* _ACTIVITY_
Give every entry again, exactly as it stands.

* _PROVIDED RECORDS_
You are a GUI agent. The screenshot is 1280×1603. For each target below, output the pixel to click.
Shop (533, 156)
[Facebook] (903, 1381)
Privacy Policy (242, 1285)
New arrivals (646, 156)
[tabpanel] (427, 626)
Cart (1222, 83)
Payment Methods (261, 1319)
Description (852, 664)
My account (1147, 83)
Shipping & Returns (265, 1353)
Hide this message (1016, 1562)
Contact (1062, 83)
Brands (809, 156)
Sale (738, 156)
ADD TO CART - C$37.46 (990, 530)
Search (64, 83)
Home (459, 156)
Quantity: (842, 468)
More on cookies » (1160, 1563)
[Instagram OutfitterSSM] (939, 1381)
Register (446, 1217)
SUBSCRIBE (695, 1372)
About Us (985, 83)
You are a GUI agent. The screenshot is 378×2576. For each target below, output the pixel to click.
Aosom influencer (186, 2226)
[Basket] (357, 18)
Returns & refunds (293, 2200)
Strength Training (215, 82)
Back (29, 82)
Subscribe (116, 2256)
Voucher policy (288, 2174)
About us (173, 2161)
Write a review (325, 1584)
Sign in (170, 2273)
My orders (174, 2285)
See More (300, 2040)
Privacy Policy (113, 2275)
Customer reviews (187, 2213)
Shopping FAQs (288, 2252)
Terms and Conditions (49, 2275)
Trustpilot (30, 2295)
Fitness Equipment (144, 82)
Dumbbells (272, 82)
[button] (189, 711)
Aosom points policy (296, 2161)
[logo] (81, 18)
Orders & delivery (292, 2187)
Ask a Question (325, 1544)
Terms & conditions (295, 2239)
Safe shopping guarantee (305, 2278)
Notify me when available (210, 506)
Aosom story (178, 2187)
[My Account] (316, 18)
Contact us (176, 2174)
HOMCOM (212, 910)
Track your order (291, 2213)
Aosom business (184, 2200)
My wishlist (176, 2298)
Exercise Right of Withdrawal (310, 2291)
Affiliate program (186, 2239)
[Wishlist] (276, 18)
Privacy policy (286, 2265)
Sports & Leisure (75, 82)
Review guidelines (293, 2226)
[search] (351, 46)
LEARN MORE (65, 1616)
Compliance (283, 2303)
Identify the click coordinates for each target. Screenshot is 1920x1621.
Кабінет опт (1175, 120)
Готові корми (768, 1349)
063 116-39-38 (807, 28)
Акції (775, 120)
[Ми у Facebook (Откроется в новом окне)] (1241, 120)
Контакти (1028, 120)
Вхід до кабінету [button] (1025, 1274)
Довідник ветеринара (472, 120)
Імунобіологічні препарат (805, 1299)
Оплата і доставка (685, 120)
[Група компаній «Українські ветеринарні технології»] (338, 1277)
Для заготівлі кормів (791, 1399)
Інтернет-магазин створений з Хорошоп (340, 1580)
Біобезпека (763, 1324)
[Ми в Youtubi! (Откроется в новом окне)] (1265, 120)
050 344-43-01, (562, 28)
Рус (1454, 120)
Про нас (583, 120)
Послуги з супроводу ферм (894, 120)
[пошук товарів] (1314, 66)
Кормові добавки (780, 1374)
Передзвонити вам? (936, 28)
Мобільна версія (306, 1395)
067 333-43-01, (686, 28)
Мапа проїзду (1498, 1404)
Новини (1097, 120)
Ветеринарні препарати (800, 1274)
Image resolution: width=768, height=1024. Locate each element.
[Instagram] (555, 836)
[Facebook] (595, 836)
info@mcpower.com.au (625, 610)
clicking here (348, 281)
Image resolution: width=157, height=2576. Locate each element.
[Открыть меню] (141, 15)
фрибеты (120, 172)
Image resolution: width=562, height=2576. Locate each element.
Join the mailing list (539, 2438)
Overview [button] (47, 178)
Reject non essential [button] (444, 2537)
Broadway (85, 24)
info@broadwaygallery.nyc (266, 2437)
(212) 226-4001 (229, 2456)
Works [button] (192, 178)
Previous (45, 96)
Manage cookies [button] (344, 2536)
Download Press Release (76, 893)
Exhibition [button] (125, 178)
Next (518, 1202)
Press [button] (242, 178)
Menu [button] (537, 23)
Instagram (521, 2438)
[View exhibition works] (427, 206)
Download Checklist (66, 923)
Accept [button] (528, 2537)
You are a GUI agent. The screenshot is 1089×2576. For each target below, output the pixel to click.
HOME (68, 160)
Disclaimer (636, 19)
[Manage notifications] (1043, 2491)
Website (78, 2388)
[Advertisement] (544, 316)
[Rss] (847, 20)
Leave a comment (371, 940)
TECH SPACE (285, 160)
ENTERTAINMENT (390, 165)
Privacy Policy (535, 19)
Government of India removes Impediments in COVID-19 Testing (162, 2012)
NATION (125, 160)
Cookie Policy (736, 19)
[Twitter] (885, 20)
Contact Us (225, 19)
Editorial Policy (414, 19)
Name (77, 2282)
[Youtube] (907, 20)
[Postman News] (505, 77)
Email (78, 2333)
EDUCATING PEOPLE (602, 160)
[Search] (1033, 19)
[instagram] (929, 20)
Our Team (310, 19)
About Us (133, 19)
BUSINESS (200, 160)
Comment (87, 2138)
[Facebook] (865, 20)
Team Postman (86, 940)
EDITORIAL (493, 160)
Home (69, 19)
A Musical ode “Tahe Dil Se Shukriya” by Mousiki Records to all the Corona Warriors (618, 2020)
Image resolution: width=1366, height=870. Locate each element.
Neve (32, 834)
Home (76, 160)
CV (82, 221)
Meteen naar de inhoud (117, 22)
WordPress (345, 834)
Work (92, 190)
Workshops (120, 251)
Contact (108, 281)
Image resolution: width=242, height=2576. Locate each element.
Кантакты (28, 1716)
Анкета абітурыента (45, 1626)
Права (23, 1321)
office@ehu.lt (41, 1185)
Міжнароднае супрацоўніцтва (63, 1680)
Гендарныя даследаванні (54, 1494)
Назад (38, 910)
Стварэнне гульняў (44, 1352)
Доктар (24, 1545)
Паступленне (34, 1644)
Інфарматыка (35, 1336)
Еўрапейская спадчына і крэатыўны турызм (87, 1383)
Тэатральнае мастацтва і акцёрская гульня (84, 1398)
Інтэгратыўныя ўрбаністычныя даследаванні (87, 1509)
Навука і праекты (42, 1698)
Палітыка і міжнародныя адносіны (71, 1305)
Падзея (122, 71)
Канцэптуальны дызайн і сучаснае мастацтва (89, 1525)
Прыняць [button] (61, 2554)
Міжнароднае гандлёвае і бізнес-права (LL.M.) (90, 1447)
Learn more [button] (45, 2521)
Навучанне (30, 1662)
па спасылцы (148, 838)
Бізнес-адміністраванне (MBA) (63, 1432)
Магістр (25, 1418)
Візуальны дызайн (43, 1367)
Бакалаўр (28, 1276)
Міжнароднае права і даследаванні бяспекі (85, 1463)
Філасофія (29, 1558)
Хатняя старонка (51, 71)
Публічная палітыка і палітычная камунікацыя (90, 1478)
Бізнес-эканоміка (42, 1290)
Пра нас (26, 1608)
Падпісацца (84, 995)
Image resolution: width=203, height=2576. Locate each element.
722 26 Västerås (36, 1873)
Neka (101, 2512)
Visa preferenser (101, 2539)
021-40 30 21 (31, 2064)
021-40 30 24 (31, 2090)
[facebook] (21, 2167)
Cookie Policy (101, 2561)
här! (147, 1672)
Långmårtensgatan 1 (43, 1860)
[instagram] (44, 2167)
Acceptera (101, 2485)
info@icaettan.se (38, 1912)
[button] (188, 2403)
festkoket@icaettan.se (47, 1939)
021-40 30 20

* _EXERCISE OUTPUT_
You are a GUI agent. The screenshot is 1280×1603. For each target below, output the pixel to click.
Shop (533, 156)
[Facebook] (903, 1381)
Privacy Policy (242, 1285)
New arrivals (646, 156)
[tabpanel] (427, 626)
Cart (1222, 83)
Payment Methods (261, 1319)
Description (852, 664)
My account (1147, 83)
Shipping & Returns (265, 1353)
Hide this message (1016, 1562)
Contact (1062, 83)
Brands (809, 156)
Sale (738, 156)
ADD TO CART - C$37.46 (990, 530)
Search (64, 83)
Home (459, 156)
Quantity: (842, 468)
More on cookies » (1160, 1563)
[Instagram OutfitterSSM] (939, 1381)
Register (446, 1217)
SUBSCRIBE (695, 1372)
About Us (985, 83)
You are a GUI agent. The screenshot is 378×2576. For each target below, output the pixel to click.
Aosom influencer (186, 2226)
[Basket] (357, 18)
Returns & refunds (293, 2200)
Strength Training (215, 82)
Back (29, 82)
Subscribe (116, 2256)
Voucher policy (288, 2174)
About us (173, 2161)
Write a review (325, 1584)
Sign in (170, 2273)
My orders (174, 2285)
See More (300, 2040)
Privacy Policy (113, 2275)
Customer reviews (187, 2213)
Shopping FAQs (288, 2252)
Terms and Conditions (49, 2275)
Trustpilot (30, 2295)
Fitness Equipment (144, 82)
Dumbbells (272, 82)
[button] (189, 711)
Aosom points policy (296, 2161)
[logo] (81, 18)
Orders & delivery (292, 2187)
Ask a Question (325, 1544)
Terms & conditions (295, 2239)
Safe shopping guarantee (305, 2278)
Notify me when available (210, 506)
Aosom story (178, 2187)
[My Account] (316, 18)
Contact us (176, 2174)
HOMCOM (212, 910)
Track your order (291, 2213)
Aosom business (184, 2200)
My wishlist (176, 2298)
Exercise Right of Withdrawal (310, 2291)
Affiliate program (186, 2239)
[Wishlist] (276, 18)
Privacy policy (286, 2265)
Sports & Leisure (75, 82)
Review guidelines (293, 2226)
[search] (351, 46)
LEARN MORE (65, 1616)
Compliance (283, 2303)
Identify the click coordinates for each target. Screenshot is 1920x1621.
Кабінет опт (1175, 120)
Готові корми (768, 1349)
063 116-39-38 (807, 28)
Акції (775, 120)
[Ми у Facebook (Откроется в новом окне)] (1241, 120)
Контакти (1028, 120)
Вхід до кабінету [button] (1025, 1274)
Довідник ветеринара (472, 120)
Імунобіологічні препарат (805, 1299)
Оплата і доставка (685, 120)
[Група компаній «Українські ветеринарні технології»] (338, 1277)
Для заготівлі кормів (791, 1399)
Інтернет-магазин створений з Хорошоп (340, 1580)
Біобезпека (763, 1324)
[Ми в Youtubi! (Откроется в новом окне)] (1265, 120)
050 344-43-01, (562, 28)
Рус (1454, 120)
Про нас (583, 120)
Послуги з супроводу ферм (894, 120)
[пошук товарів] (1314, 66)
Кормові добавки (780, 1374)
Передзвонити вам? (936, 28)
Мобільна версія (306, 1395)
067 333-43-01, (686, 28)
Мапа проїзду (1498, 1404)
Новини (1097, 120)
Ветеринарні препарати (800, 1274)
Image resolution: width=768, height=1024. Locate each element.
[Instagram] (555, 836)
[Facebook] (595, 836)
info@mcpower.com.au (625, 610)
clicking here (348, 281)
Image resolution: width=157, height=2576. Locate each element.
[Открыть меню] (141, 15)
фрибеты (120, 172)
Image resolution: width=562, height=2576. Locate each element.
Join the mailing list (539, 2438)
Overview [button] (47, 178)
Reject non essential [button] (444, 2537)
Broadway (85, 24)
info@broadwaygallery.nyc (266, 2437)
(212) 226-4001 (229, 2456)
Works [button] (192, 178)
Previous (45, 96)
Manage cookies [button] (344, 2536)
Download Press Release (76, 893)
Exhibition [button] (125, 178)
Next (518, 1202)
Press [button] (242, 178)
Menu [button] (537, 23)
Instagram (521, 2438)
[View exhibition works] (427, 206)
Download Checklist (66, 923)
Accept [button] (528, 2537)
You are a GUI agent. The screenshot is 1089×2576. For each target below, output the pixel to click.
HOME (68, 160)
Disclaimer (636, 19)
[Manage notifications] (1043, 2491)
Website (78, 2388)
[Advertisement] (544, 316)
[Rss] (847, 20)
Leave a comment (371, 940)
TECH SPACE (285, 160)
ENTERTAINMENT (390, 165)
Privacy Policy (535, 19)
Government of India removes Impediments in COVID-19 Testing (162, 2012)
NATION (125, 160)
Cookie Policy (736, 19)
[Twitter] (885, 20)
Contact Us (225, 19)
Editorial Policy (414, 19)
Name (77, 2282)
[Youtube] (907, 20)
[Postman News] (505, 77)
Email (78, 2333)
EDUCATING PEOPLE (602, 160)
[Search] (1033, 19)
[instagram] (929, 20)
Our Team (310, 19)
About Us (133, 19)
BUSINESS (200, 160)
Comment (87, 2138)
[Facebook] (865, 20)
Team Postman (86, 940)
EDITORIAL (493, 160)
Home (69, 19)
A Musical ode “Tahe Dil Se Shukriya” by Mousiki Records to all the Corona Warriors (618, 2020)
Image resolution: width=1366, height=870. Locate each element.
Neve (32, 834)
Home (76, 160)
CV (82, 221)
Meteen naar de inhoud (117, 22)
WordPress (345, 834)
Work (92, 190)
Workshops (120, 251)
Contact (108, 281)
Image resolution: width=242, height=2576. Locate each element.
Кантакты (28, 1716)
Анкета абітурыента (45, 1626)
Права (23, 1321)
office@ehu.lt (41, 1185)
Міжнароднае супрацоўніцтва (63, 1680)
Гендарныя даследаванні (54, 1494)
Назад (38, 910)
Стварэнне гульняў (44, 1352)
Доктар (24, 1545)
Паступленне (34, 1644)
Інфарматыка (35, 1336)
Еўрапейская спадчына і крэатыўны турызм (87, 1383)
Тэатральнае мастацтва і акцёрская гульня (84, 1398)
Інтэгратыўныя ўрбаністычныя даследаванні (87, 1509)
Навука і праекты (42, 1698)
Палітыка і міжнародныя адносіны (71, 1305)
Падзея (122, 71)
Канцэптуальны дызайн і сучаснае мастацтва (89, 1525)
Прыняць [button] (61, 2554)
Міжнароднае гандлёвае і бізнес-права (LL.M.) (90, 1447)
Learn more [button] (45, 2521)
Навучанне (30, 1662)
па спасылцы (148, 838)
Бізнес-адміністраванне (MBA) (63, 1432)
Магістр (25, 1418)
Візуальны дызайн (43, 1367)
Бакалаўр (28, 1276)
Міжнароднае права і даследаванні бяспекі (85, 1463)
Філасофія (29, 1558)
Хатняя старонка (51, 71)
Публічная палітыка і палітычная камунікацыя (90, 1478)
Бізнес-эканоміка (42, 1290)
Пра нас (26, 1608)
Падпісацца (84, 995)
Image resolution: width=203, height=2576. Locate each element.
722 26 Västerås (36, 1873)
Neka (101, 2512)
Visa preferenser (101, 2539)
021-40 30 21 (31, 2064)
021-40 30 24 (31, 2090)
[facebook] (21, 2167)
Cookie Policy (101, 2561)
här! (147, 1672)
Långmårtensgatan 1 (43, 1860)
[instagram] (44, 2167)
Acceptera (101, 2485)
info@icaettan.se (38, 1912)
[button] (188, 2403)
festkoket@icaettan.se (47, 1939)
021-40 30 20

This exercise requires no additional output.